International migration to Western Asia is predominantly governed by the kafala8 or sponsorship system. Under this system, expatriate workers can only enter, work and leave the host countries with the assistance or explicit permission of their sponsor or employer, who is a local in the country.
The kafala system was drawn from the concept of ‘guardianship’ by which workers are tied to their employers with many countries not allowing workers to transfer to take jobs with other employers. In the case of migrant domestic workers who are predominantly women, this system adds greater vulnerability in that domestic workers work and live in their employer’s abode. Consequently, it is difficult to scrutinize and regulate their working and living conditions.
The kafala system has been criticized by NGOs and human rights activists as it often results in human rights violations in its application due to irregularities in the use of the recruitment system. Other critiques of the system include controlled and limited freedom of movement—migrant workers are not free to move outside the sponsor’s home and forbidden to receive visitors or have partners. Their passports are often withheld. There is minimal recourse if the domestic worker has problems with their living conditions, dietary needs or medical needs. Compounding these problems, female migrant domestic workers have little or no access to health care, support services and legal redress. Male migrant workers engaged as cleaners and drivers also face some of these rights violations. However, cultural perceptions often exacerbate the situation for females domestic workers as employers believe they are protecting them by restricting their freedom of movement.
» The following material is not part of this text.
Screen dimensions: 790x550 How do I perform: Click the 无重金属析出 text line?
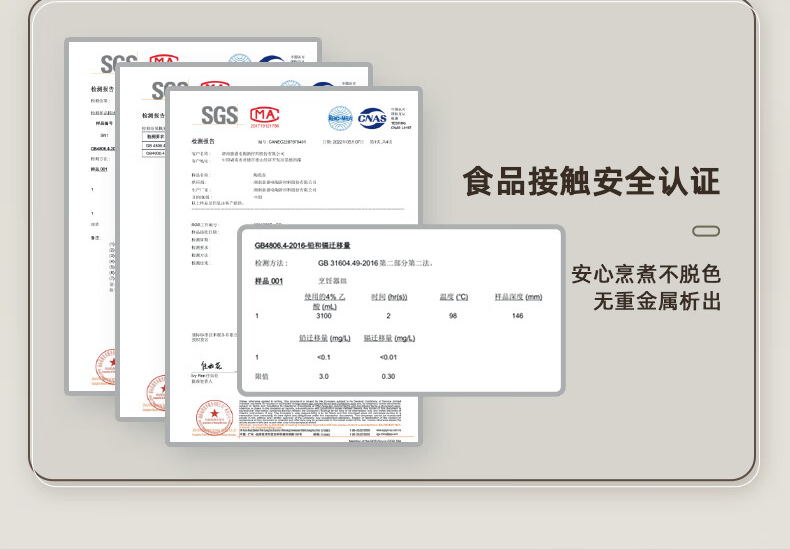pyautogui.click(x=657, y=301)
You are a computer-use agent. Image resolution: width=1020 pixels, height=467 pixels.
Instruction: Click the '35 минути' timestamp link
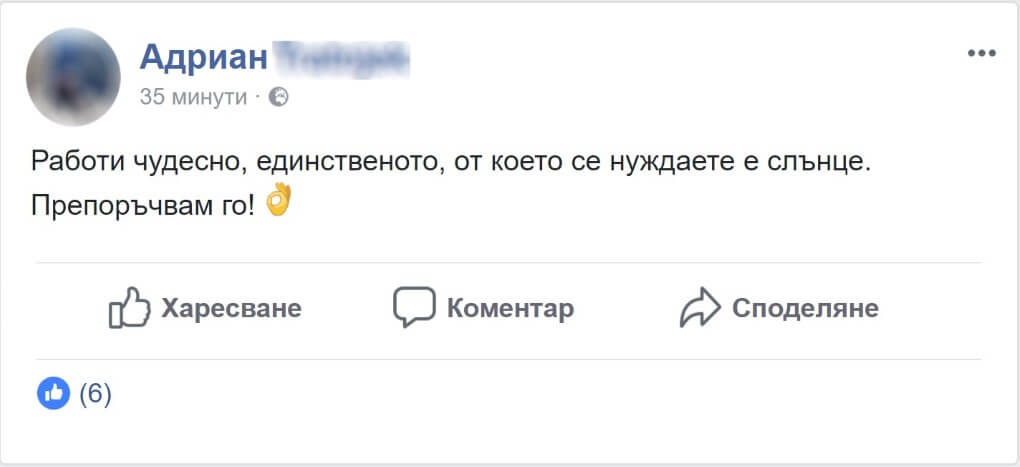(x=193, y=97)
Moreover, the conditions for employment are set according to the employer’s discretion and in some cases, there is no official contract at all. For example in Bahrain, the Ministry of Labor has created a model contract, but the usage and usefulness of this standard form contract is not clear. The Ministry has further stipulated that employers are required to pay for the flight costs of their employees as a way to rectify the problem created by recruitment agencies that make loans to migrant workers creating indebtedness. However, due to the absence of strong enforcement mechanisms, many employers do not pick up the costs. Furthermore, the lack of a contract leads to unspecified, often multiple forms of work for undefined hours. For example women migrant workers in the domestic sector are often babysitters, kitchen helpers, house cleaners, and also work in the households of the employer’s relatives doing different categories of work under one contract (Khan and Harroff-Tavel 2011).
The result of these violations creates what are described as ‘illegal’, ‘runaway’ or ‘free visa’ workers. Migrant women who manage to escape abusive working conditions have to continue to work outside the extremely limiting framework of the kafala system. Many of them are then arrested as illegal workers, detained, and then deported. As such, many women migrant workers are forced to remain in the abusive and exploitative working conditions of their sponsorship household because of fear of arrest and deportation.
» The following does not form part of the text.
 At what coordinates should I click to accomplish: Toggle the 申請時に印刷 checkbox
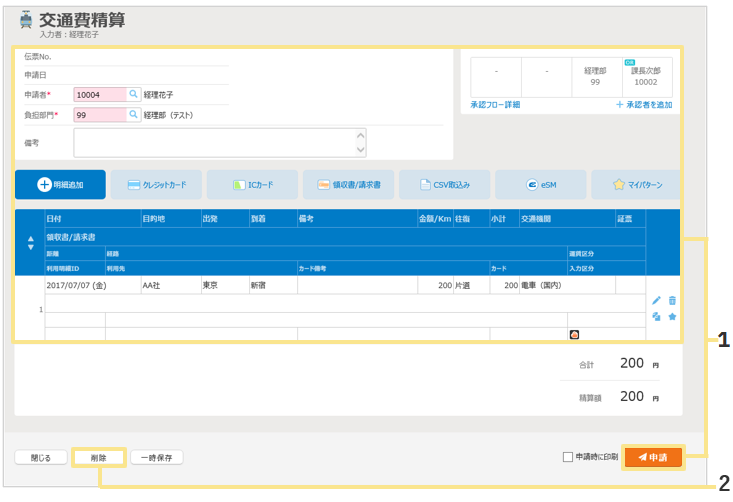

In recent years, in response to concerns expressed by civil society about human rights abuses and violations of migrant workers stemming from the kafala system, some countries, such as Bahrain and Kuwait, have taken steps to reform this system (Khan and Harroff-Tavel 2011).
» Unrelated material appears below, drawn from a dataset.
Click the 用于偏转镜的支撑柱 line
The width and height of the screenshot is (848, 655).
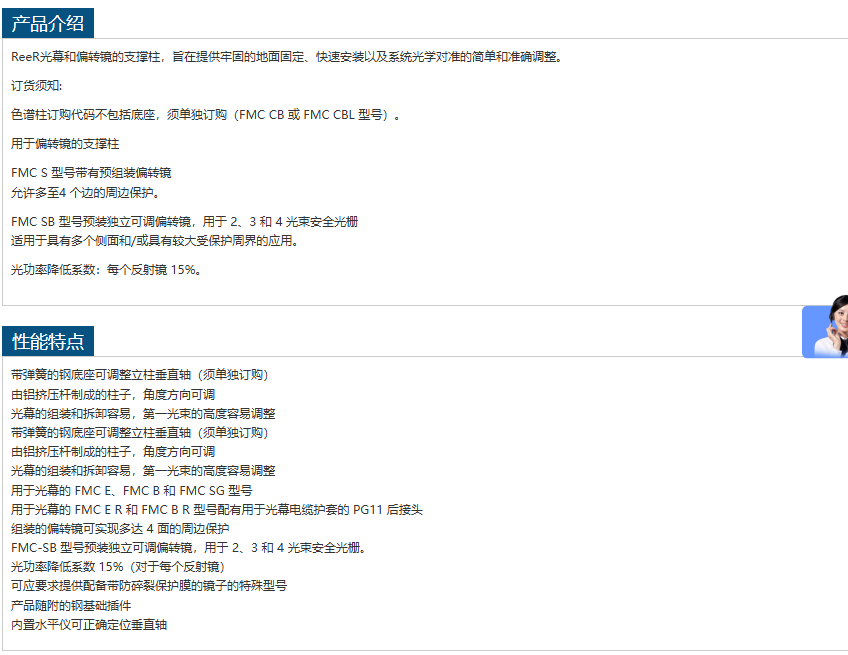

Women migrants working in abusive employer households have limited options under the kafala system in Western Asia. In fact, there are some reported cases that women who sought help from the authorities to escape abusive working conditions were returned to the employer. If the woman migrant decides to go ahead with a court case, which will carry on for an undetermined length of time with high costs, it is often not successful in providing justice to the victim.
8 This section is sourced from various Human Rights Watch reports, and statements from civil society.